Don’t Let Your Tush Become One with the Sofa: Motivating Yourself to Workout
Conventional wisdom has yet to figure out how to inspire people to put their workout before all else. You may have heard that workout motivation requires you to “want it” or that you have to do something for 21 days to make it a habit. While desire and consistency play a role in many areas of our lives, there’s always going to be days when you’d rather stay in bed than exercise. So, how do you motivate yourself on these days? We've compiled eight motivation workout tips to help you.

Photo courtesy of Fabletics

1. Set Simple Goals

Set goals that are simple and achievable. If your goals are too ambitious, then you may become frustrated, so be sure to create ones that are doable for you. Once you accomplish your first set of goals, create new, longer-range ones. For instance, if it’s been awhile since you’ve worked out, establish a short-term goal of walking for just 10 minutes four days a week. Your secondary goal could be to walk for 30 minutes a day while your long-term one may be to finish a 5K walk.

2. Make Your Workout Fun

It’s easy to become bored if you’re doing the same type of workout day after day. Avoid burnout with variety. Try different sports and physical activities to discover the ones that are fun for you. Consider joining a softball, basketball or volleyball league. Visit a yoga studio, or take a ballroom dancing class. By trying different things, you may discover that you have a secret athletic talent. When you have fun with your fitness program, you’ll be more motivated to stick with it.

3. Wear Your Workout Clothes

When low workout motivation days arise, put your workout clothes on even if you don’t feel like exercising. If you change out of your Fabletics without making them sweaty, then you may feel a sense of discontentment for the remainder of the day, making you less inclined to skip your workout next time.

4. Write Down How You Feel After Every Workout

Begin an exercise journal documenting how you feel following every single workout. When your exercise motivation is at rock bottom, read a few pages of your journal. It will inspire you to tackle your exercise routine even when you don’t feel like it since you know that you’ll experience the same amazing feeling that comes from completing a tough workout.

5. Reward Yourself

While some people claim that exercise is its own reward because it helps them achieve better health or a way to control their weight, most of us need a little more motivation to keep up with a consistent workout routine. Consider giving yourself a tangible reward such as a smoothie or an hour to watch your favorite television show. When you do this, you're creating a habit loop. It involves establishing a cue that triggers a desirable behavior followed by the reward.

6. Make Exercise a Part of Your Day

Instead of looking for a way to add a workout into your day, include it in your daily schedule.

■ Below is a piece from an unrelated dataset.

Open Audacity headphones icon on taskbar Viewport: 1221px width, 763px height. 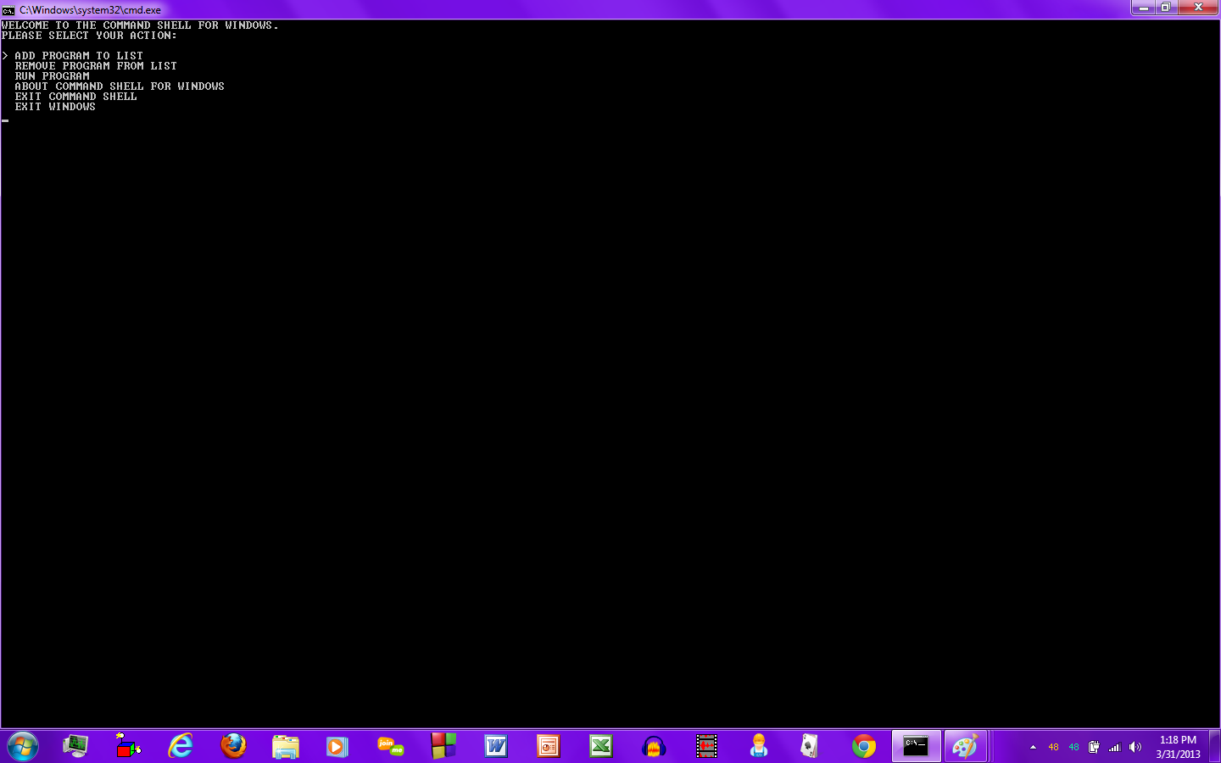654,746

When exercise becomes a priority instead of an afterthought, your day won’t feel complete without it. Slipping it in throughout the day is another option. For instance, at work, avoid the elevator and walk up the stairs. During your work breaks, relax by taking a walk. If your kids participate in sports, pace up and the down the sidelines while cheering them on. When watching television at night, stay active by pedaling a stationary bike or perform a few strength-training exercises.

7. Focus on Why You Started

Whether it’s because you want to be healthier or feel more confident in your skin, focus on why you started exercising. Maybe, you’re out of breath when you reach the top of the stairs or want to wear shorts but feel uncomfortable with the look of your legs. When it comes to keeping a consistent workout schedule, it’s not necessarily about holding onto the motivation, it’s about focusing on why you started a program in the first place.

8. Visualize the Benefits of Exercise

If you’re feeling too tired to workout, determine what changes you can make in your life to overcome it. Develop a plan and stick to it. You may have more motivation in the morning, or it may be better for you to go to the gym right from work instead of going home first. Use positive thinking to visualize the benefits of exercise. For instance, if your workout routine takes place in a yoga studio, then imagine how it feels to walk in and see your fellow practitioners. Or, visualize how delighted you’ll be when new muscles start to develop as your body begins to look more tone.

Motivating Yourself to Workout

Use these eight tips to motivate yourself to workout. You can try them all to see which ones work best for you. Keep using the ones that help and consider tweaking the others to suit your needs.